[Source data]

- Opening Delimiter -

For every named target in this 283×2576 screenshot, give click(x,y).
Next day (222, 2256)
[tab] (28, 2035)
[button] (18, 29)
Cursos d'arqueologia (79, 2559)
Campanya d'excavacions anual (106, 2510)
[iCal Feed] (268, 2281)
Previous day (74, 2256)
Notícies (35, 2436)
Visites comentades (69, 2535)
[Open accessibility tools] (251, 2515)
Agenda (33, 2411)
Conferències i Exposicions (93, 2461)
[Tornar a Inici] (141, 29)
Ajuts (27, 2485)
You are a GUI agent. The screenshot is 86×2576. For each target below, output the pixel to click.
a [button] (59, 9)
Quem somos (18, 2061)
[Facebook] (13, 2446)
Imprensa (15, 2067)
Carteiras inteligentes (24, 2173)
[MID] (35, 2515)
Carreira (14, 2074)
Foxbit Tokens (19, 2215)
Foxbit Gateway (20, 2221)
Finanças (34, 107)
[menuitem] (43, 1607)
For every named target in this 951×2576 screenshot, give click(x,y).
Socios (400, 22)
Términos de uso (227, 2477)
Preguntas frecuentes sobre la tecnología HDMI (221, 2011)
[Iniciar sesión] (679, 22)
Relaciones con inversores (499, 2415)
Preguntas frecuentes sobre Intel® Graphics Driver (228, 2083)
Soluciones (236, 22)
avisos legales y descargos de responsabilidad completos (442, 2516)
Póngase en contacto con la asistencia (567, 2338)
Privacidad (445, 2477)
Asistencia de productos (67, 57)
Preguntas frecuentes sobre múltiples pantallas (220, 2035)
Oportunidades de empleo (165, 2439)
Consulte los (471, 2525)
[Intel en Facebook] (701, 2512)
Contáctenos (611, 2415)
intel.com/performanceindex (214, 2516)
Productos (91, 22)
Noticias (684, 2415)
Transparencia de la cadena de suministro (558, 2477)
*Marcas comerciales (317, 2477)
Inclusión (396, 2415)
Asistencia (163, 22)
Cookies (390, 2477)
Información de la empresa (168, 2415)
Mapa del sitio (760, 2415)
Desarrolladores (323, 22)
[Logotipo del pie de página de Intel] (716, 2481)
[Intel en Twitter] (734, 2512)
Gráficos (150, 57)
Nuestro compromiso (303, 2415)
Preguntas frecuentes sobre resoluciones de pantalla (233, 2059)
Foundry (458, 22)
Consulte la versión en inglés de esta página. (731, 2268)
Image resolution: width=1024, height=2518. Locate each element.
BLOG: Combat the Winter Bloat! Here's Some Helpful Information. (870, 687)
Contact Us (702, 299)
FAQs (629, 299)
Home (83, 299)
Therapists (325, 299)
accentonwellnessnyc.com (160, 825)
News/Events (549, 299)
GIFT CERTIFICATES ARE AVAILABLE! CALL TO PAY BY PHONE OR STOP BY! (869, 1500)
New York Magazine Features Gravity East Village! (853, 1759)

- Closing Delimiter -

## Problem to work on
Search the entries above for the word "screenshot" and copy each line where it appears.

## Answer section
For every named target in this 283×2576 screenshot, give click(x,y).
You are a GUI agent. The screenshot is 86×2576. For each target below, output the pixel to click.
For every named target in this 951×2576 screenshot, give click(x,y).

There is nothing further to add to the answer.